* [Exercise description] Set out the records as a Markdown table with the columns Row and Line, starting with the line that contains "Click the green lamp on the traffic light" and going on through the line that contains "This screenshot has width=1171, height=702.". Skip blank lines and leave the pictures out.

* [Given records]
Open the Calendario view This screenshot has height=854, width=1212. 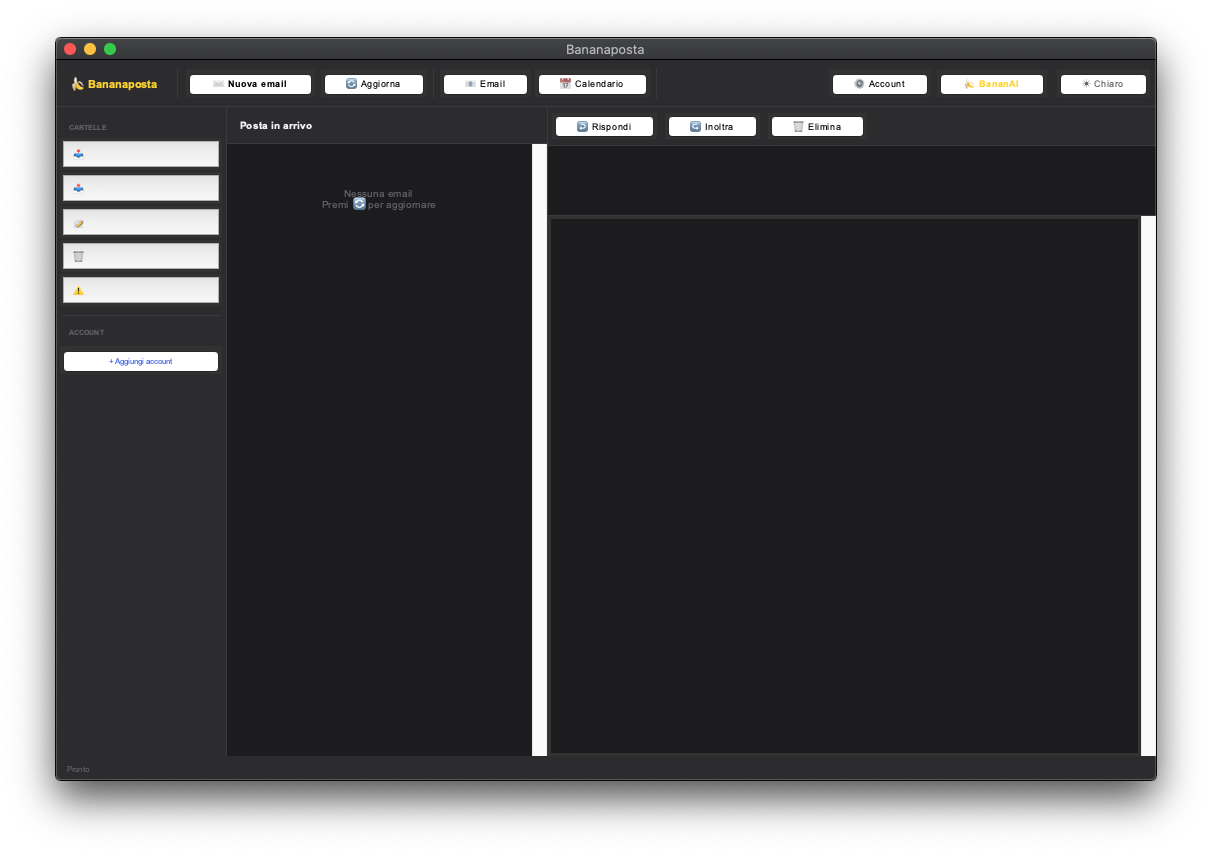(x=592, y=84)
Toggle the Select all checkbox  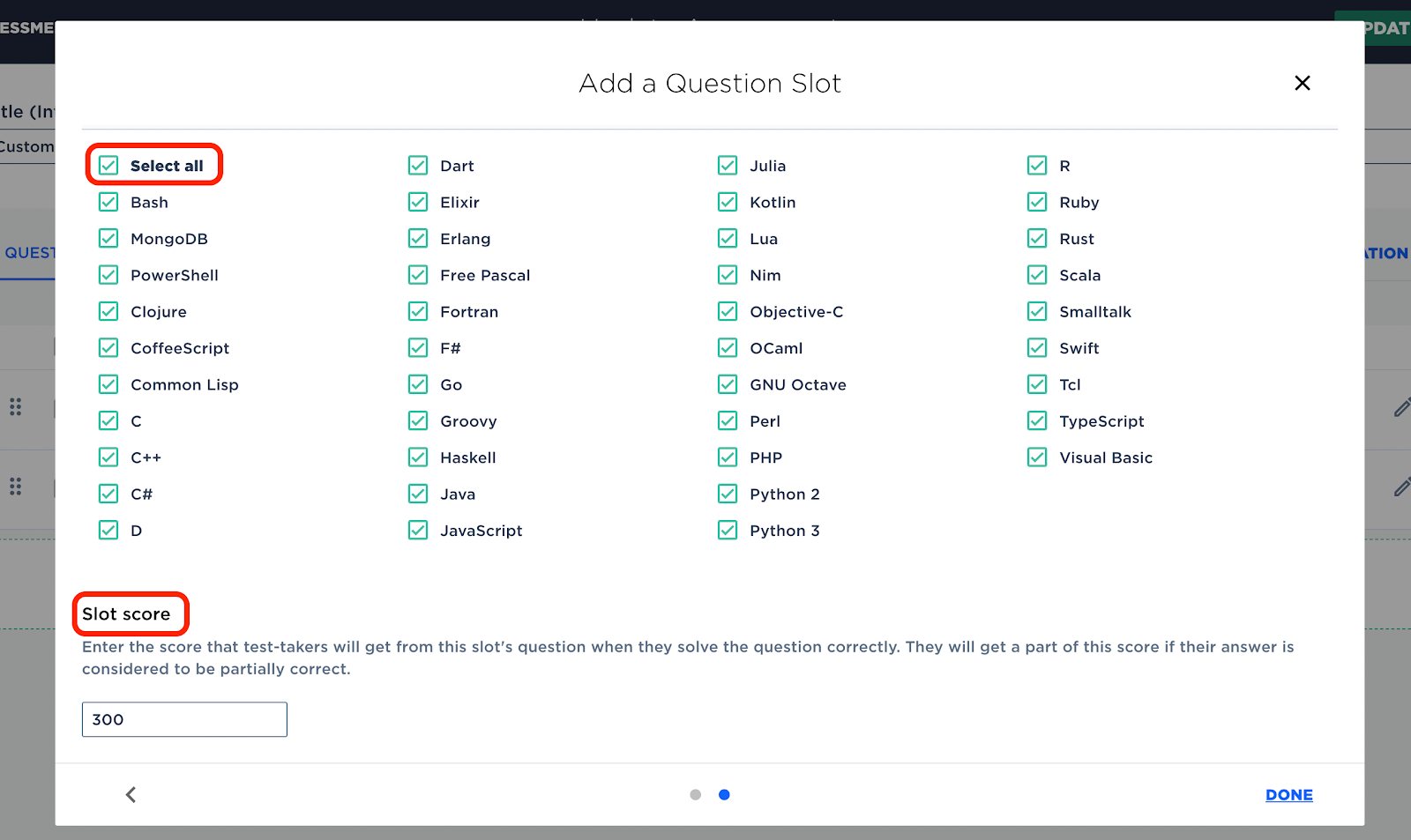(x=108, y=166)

--

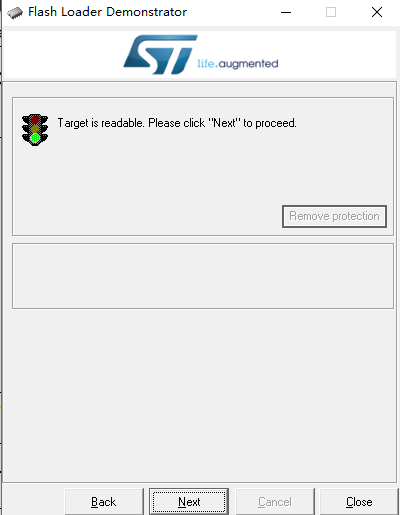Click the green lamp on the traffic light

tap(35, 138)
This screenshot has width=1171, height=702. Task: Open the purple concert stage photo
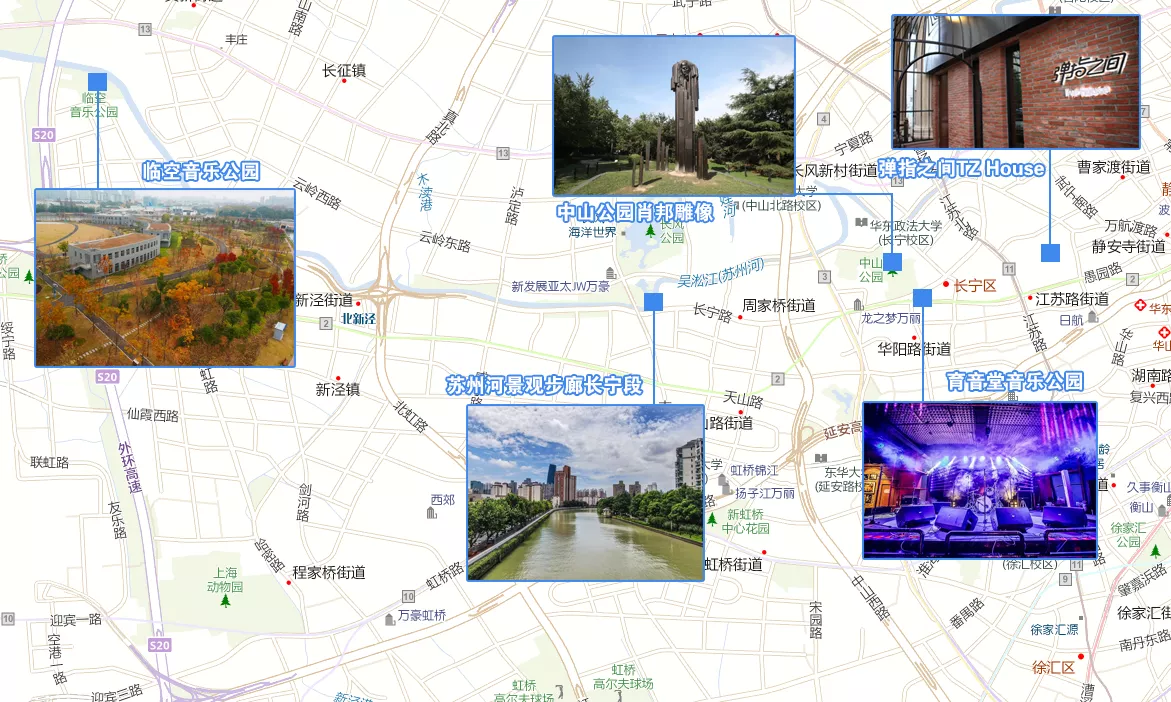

* [Full response]
| Row | Line |
|---|---|
| 1 | Click the green lamp on the traffic light |
| 2 | tap(35, 138) |
| 3 | This screenshot has width=1171, height=702. Task: Open the purple concert stage photo |